Saved entries:
>>>
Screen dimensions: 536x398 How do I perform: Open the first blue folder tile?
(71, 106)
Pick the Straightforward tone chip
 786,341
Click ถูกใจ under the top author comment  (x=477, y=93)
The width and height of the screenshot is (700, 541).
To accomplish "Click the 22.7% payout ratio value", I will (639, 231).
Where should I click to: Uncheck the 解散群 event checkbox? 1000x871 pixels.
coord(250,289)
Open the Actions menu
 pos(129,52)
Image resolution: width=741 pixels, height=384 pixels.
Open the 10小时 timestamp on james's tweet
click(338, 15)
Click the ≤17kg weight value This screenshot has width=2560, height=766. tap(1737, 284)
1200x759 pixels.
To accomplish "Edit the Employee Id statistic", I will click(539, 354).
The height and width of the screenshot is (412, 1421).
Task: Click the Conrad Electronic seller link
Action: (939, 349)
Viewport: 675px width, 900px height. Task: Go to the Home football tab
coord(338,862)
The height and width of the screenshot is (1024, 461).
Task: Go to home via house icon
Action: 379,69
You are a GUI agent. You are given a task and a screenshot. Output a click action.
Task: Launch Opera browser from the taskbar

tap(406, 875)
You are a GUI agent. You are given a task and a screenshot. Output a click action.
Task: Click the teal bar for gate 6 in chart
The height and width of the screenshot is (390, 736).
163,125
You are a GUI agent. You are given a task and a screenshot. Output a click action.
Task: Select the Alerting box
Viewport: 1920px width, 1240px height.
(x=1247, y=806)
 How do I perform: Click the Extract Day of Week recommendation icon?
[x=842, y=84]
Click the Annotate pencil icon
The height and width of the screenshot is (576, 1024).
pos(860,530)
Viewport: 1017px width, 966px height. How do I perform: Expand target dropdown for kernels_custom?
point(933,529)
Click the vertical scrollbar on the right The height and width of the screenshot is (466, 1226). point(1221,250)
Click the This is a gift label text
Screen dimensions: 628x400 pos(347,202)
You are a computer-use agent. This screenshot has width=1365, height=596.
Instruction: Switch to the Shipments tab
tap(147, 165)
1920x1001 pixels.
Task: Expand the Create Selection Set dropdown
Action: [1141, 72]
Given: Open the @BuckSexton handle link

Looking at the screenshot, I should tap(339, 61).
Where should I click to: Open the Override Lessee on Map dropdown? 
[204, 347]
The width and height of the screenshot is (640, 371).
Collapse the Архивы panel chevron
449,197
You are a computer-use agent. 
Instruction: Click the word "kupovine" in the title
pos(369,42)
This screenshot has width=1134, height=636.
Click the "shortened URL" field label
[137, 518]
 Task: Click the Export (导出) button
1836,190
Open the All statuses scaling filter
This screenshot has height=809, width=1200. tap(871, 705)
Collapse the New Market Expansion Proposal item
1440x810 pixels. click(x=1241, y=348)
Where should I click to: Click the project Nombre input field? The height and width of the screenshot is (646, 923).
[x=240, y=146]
<<<
Task statement: Once more, write out all of the entries above exactly.

Exercise response:
Screen dimensions: 536x398 How do I perform: Open the first blue folder tile?
(71, 106)
Pick the Straightforward tone chip
 786,341
Click ถูกใจ under the top author comment  (x=477, y=93)
The width and height of the screenshot is (700, 541).
To accomplish "Click the 22.7% payout ratio value", I will (639, 231).
Where should I click to: Uncheck the 解散群 event checkbox? 1000x871 pixels.
coord(250,289)
Open the Actions menu
 pos(129,52)
Image resolution: width=741 pixels, height=384 pixels.
Open the 10小时 timestamp on james's tweet
click(338, 15)
Click the ≤17kg weight value This screenshot has width=2560, height=766. tap(1737, 284)
1200x759 pixels.
To accomplish "Edit the Employee Id statistic", I will click(539, 354).
The height and width of the screenshot is (412, 1421).
Task: Click the Conrad Electronic seller link
Action: (939, 349)
Viewport: 675px width, 900px height. Task: Go to the Home football tab
coord(338,862)
The height and width of the screenshot is (1024, 461).
Task: Go to home via house icon
Action: 379,69
You are a GUI agent. You are given a task and a screenshot. Output a click action.
Task: Launch Opera browser from the taskbar

tap(406, 875)
You are a GUI agent. You are given a task and a screenshot. Output a click action.
Task: Click the teal bar for gate 6 in chart
The height and width of the screenshot is (390, 736).
163,125
You are a GUI agent. You are given a task and a screenshot. Output a click action.
Task: Select the Alerting box
Viewport: 1920px width, 1240px height.
(x=1247, y=806)
 How do I perform: Click the Extract Day of Week recommendation icon?
[x=842, y=84]
Click the Annotate pencil icon
The height and width of the screenshot is (576, 1024).
pos(860,530)
Viewport: 1017px width, 966px height. How do I perform: Expand target dropdown for kernels_custom?
point(933,529)
Click the vertical scrollbar on the right The height and width of the screenshot is (466, 1226). point(1221,250)
Click the This is a gift label text
Screen dimensions: 628x400 pos(347,202)
You are a computer-use agent. This screenshot has width=1365, height=596.
Instruction: Switch to the Shipments tab
tap(147, 165)
1920x1001 pixels.
Task: Expand the Create Selection Set dropdown
Action: [1141, 72]
Given: Open the @BuckSexton handle link

Looking at the screenshot, I should tap(339, 61).
Where should I click to: Open the Override Lessee on Map dropdown? 
[204, 347]
The width and height of the screenshot is (640, 371).
Collapse the Архивы panel chevron
449,197
You are a computer-use agent. 
Instruction: Click the word "kupovine" in the title
pos(369,42)
This screenshot has width=1134, height=636.
Click the "shortened URL" field label
[137, 518]
 Task: Click the Export (导出) button
1836,190
Open the All statuses scaling filter
This screenshot has height=809, width=1200. tap(871, 705)
Collapse the New Market Expansion Proposal item
1440x810 pixels. click(x=1241, y=348)
Where should I click to: Click the project Nombre input field? The height and width of the screenshot is (646, 923).
[x=240, y=146]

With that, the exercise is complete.